Jean-Claude was an inspiring teacher. He gave me permission to love teaching. Years later, in 1988, Jean-Claude again invited me to collaborate and teach with him on a project at NYU’s Drama Department, with professional artists and students working together on his new translation of The Balcony by Jean Genet. If I would teach the acting classes, I could play Irma. Another door opened: Yes, I was willing. The following semester I was hired to teach an improvisation class at Tisch Drama, a class that I’ve been teaching ever since. Thanks again to Jean-Claude, my path to the Experimental Theatre Wing was short and direct.
Jean-Claude championed me as an actress. In the 1980s, he wrote Sunset Freeway for me, about an actress on the way to an audition trapped in Los Angeles traffic listening (and not) to the radio as an impending global nuclear disaster unfolds. On another summer day a few years later, we sat on the farmhouse porch in majestic white rocking chairs, reading a newly written scene from Light, his new play. Voltaire and his beloved companion Emilie du Chatalet are laughing, having spilled onto the road from their broken carriage. Our laughter echoed over the hills. In hindsight, those chairs weren’t really majestic—it was the view. The view from Jean-Claude’s porch made everything feel majestic.

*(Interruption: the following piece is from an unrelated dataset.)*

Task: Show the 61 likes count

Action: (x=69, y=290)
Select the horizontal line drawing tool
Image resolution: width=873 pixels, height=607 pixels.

In the early 1990s, Jean-Claude and I fulfilled his vision to turn the farmhouse and its hills, bogs, streams, and fields into a center for meditation, healing and theatre, creating the Shantigar Foundation. “Shantigar” is Tibetan for peaceful home. Over the past 20 years he and I often co-taught workshops filled with stories, songs, movement, and everything, with walks in the woods.

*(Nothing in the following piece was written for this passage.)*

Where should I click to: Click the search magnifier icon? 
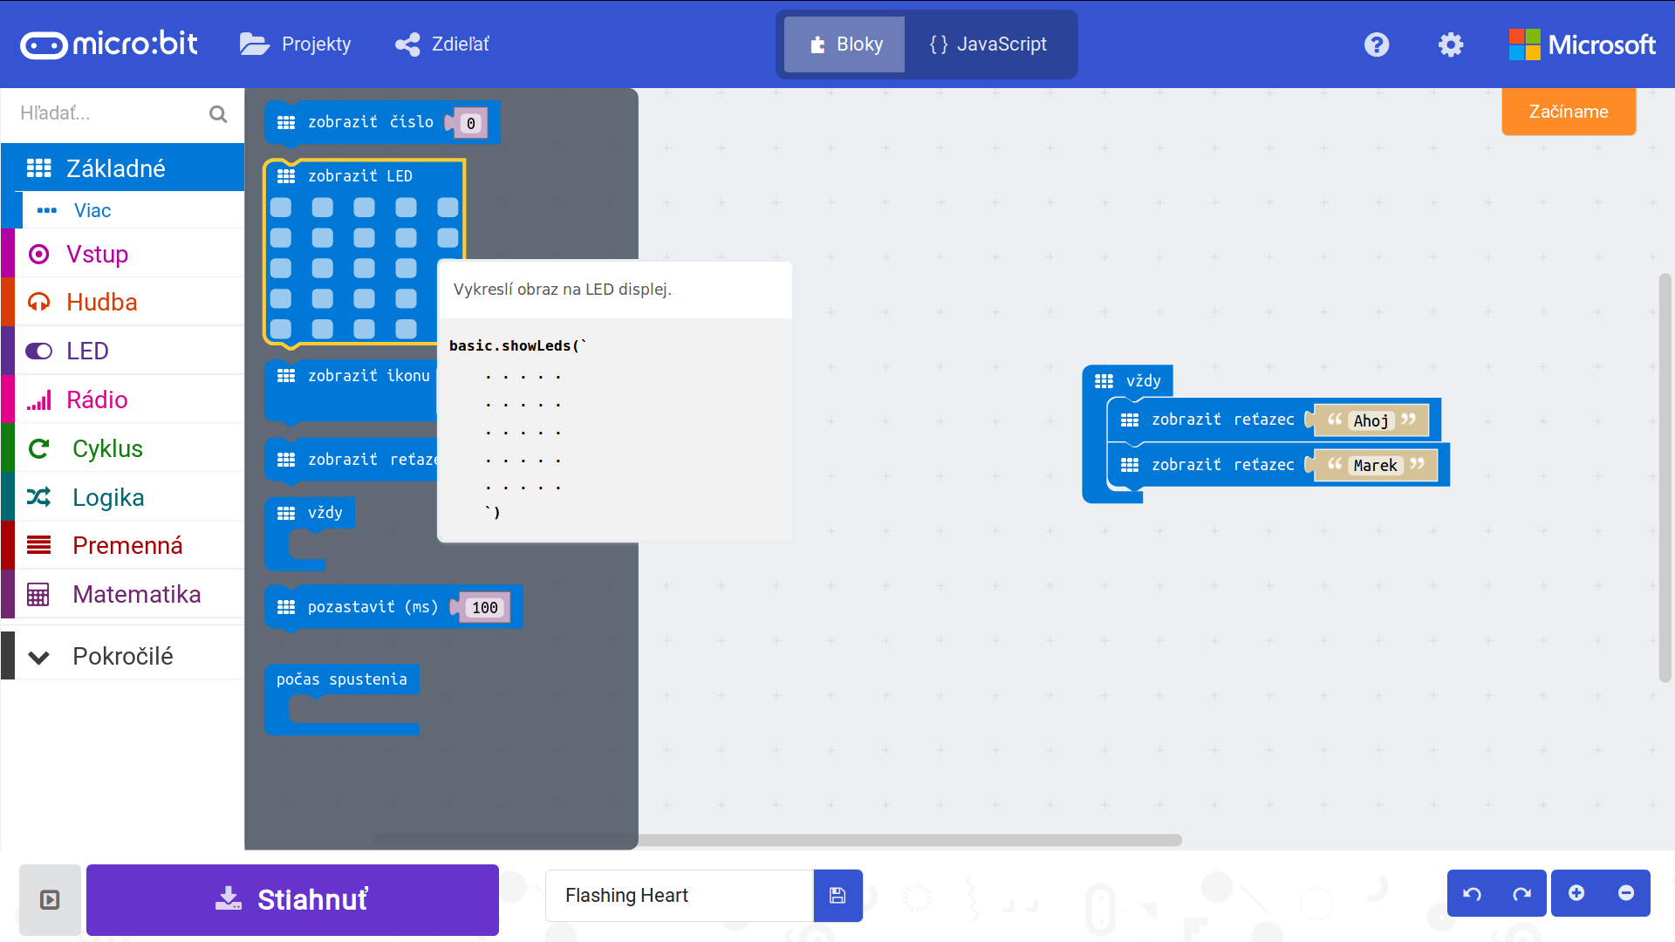218,113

Jean-Claude made new adventures possible. We encouraged each other to step out of our theatrically comfortable roles, for me to direct and produce more, and for Jean-Claude to perform. Jean-Claude was always a song-and-dance man.
So many of the steps I’ve taken in my life are thanks to Jean-Claude’s invitations. He taught me how to meditate and how to make the perfect omelet. He shared his piercing architect’s eye in designing a room and showed me how to arrange flowers.

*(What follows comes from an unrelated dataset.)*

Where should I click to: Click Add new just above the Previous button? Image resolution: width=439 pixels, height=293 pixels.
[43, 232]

This past August, I was again in the farmhouse kitchen. Jean-Claude was telling more me about the trove of letters that he and his brother were translating from the French, going back generations. Just that day, he had started on a letter from his great-grandmother, written in Paris in 1912, on the same day of her sudden death.
A week later, just before Jean-Claude died, he sent me an email with the completed translation of his great-grandmother’s letter. His last email to me ended with: “I hope this is a short play. Whaddaya think?”
Ah, another invitation.
Rosemary Quinn is an actress, director, teacher, arts administrator, and producer. She orginated numerous roles in experimental theatre productions with Mabou Mines, the Talking Band, the Other Theater, and Roy Hart Theatre.